• [WHAT IS ASKED]:
a – Write out the passage on recommended books word for word, starting at "Sidekicks, edited by" and ending at "and Alex Bledsoe.".
b – Extend the passage on recommended books, picking up right after its final sentence.

• [SELECTED PASSAGE]:
Nan Sampson is a mystery author and we’ve become friends over the last couple of years, often attending the same sci-fi conventions — her supporting her kids, and me for, well, me. The first book in her Coffee and Crime series of cozy mysteries is Restless Natives, with three more available in the same series. I also hear she’s working on a steampunk-themed mystery, due out in the near future…

I couldn’t post a list like this without mentioning the newest work by Monica Valentinelli. Just out in print is the Firefly Encyclopedia, covering everything you ever wanted to know about everyone’s favorite sci-fi-western TV series.

Self-promotion is not something most authors are good at: in fact, many of them HATE having to promote their own work. I have no such qualms, so please indulge me while I offer a few of my own, older works for your consideration.

Sidekicks, edited by Sarah Hans, is a collection of stories about – well, sidekicks. My own story, “In the Shadow of His Glory” is smack in the middle of this book. Also features stories by Patrick Tomlinson, Alex Bledsoe, Nayad Monroe, Steve Lickman, and many more.

My story in Haunted: Eleven Tales of Ghostly Horror is titles “A quiet House in the Country” and is about a group of ghost hunters who get in over their heads on a case. This anthology includes stories by Chuck Wendig, Rich Dansky, Jess Hartley, Jason Blair, and Alex Bledsoe.

For the gamers out there, my addition to the White Wolf Community Content page is Madison By Night, a guide to my home town set in the world of the Vampire: the Masquerade tabletop RPG.

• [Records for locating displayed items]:

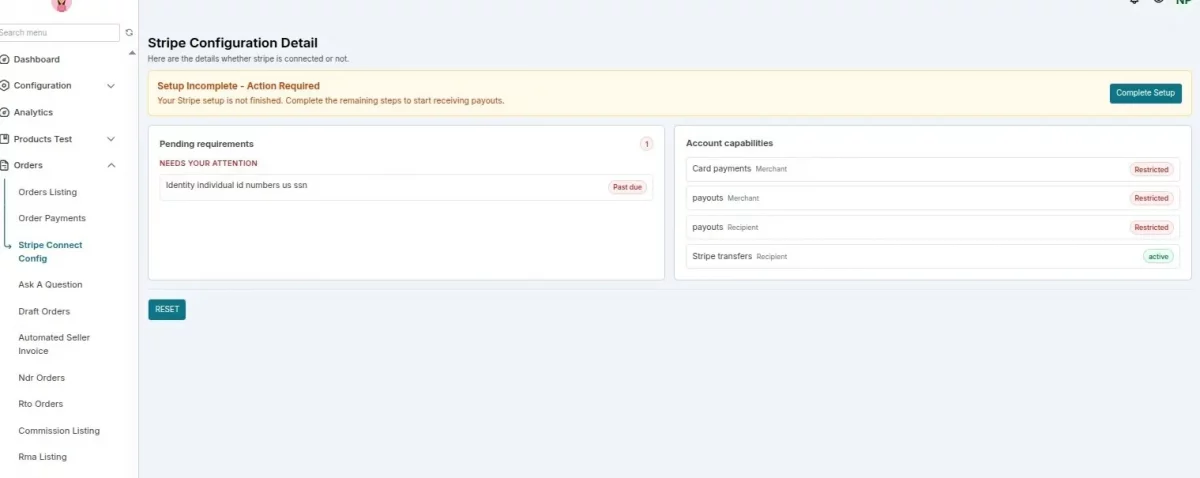Click the Complete Setup button
Image resolution: width=1200 pixels, height=478 pixels.
pyautogui.click(x=1145, y=93)
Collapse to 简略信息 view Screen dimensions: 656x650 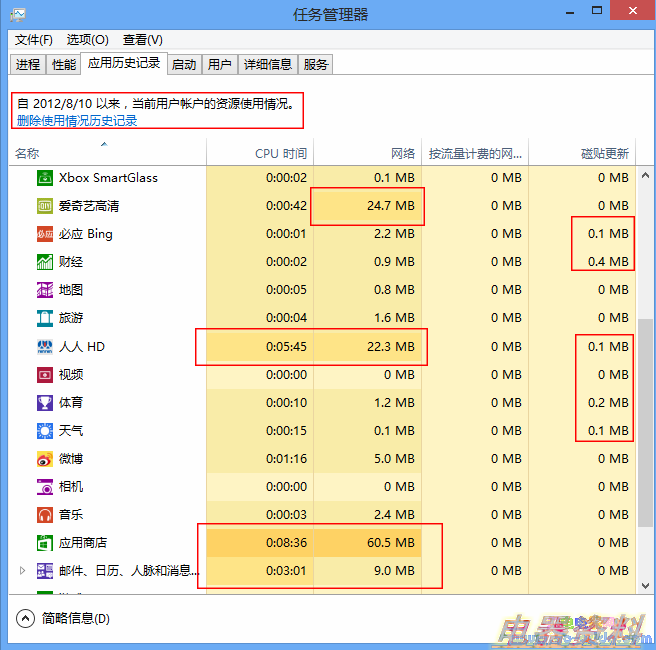click(x=65, y=618)
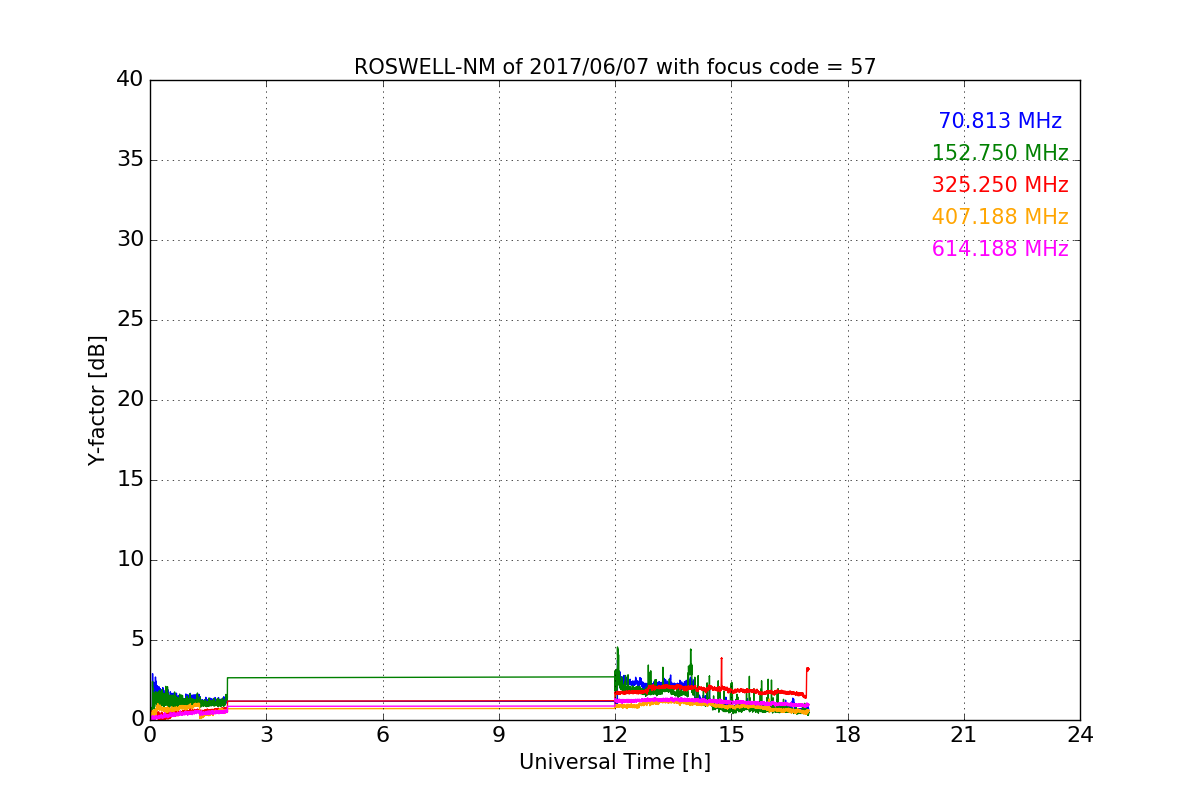Click the y-axis tick label 20
Screen dimensions: 1200x800
[129, 400]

• [FINAL RESULTS]:
a –
Sidekicks, edited by Sarah Hans, is a collection of stories about – well, sidekicks. My own story, “In the Shadow of His Glory” is smack in the middle of this book. Also features stories by Patrick Tomlinson, Alex Bledsoe, Nayad Monroe, Steve Lickman, and many more.

My story in Haunted: Eleven Tales of Ghostly Horror is titles “A quiet House in the Country” and is about a group of ghost hunters who get in over their heads on a case. This anthology includes stories by Chuck Wendig, Rich Dansky, Jess Hartley, Jason Blair, and Alex Bledsoe.

b –
‘But Bill,’ I hear you ask ‘what if I can’t afford to buy any books right now?’ The answer is simple: request books from your local public library. Libraries buy books too, and the more copies sold overall, the more bankable authors are in the eyes of publishers. Another easy way you can help: Write reviews. They don’t have to be long and involved, or feature perfect grammar and punctuation. The important thing is that reviews — even ones where you didn’t like the book — help sell books to other people. Post your review to Amazon.com, Goodreads, Facebook, Library Thing, your own blog — anywhere where people might see it. In the case of anthologies, be sure to call out a couple of your favorite stories and mention their authors by name. That helps too.

Now more than ever, it’s important to support artists whose work you enjoy. With funding cut for arts programs at every level nationwide, we need to support artists like never before. Being an author is already tough, and very few make even a passable living at it. Anything you can do to help your favorite authors and artists will help keep us all going. More than the money, the encouragement a positive review with a name-check can bring is worth more to many of us than the sales it might encourage.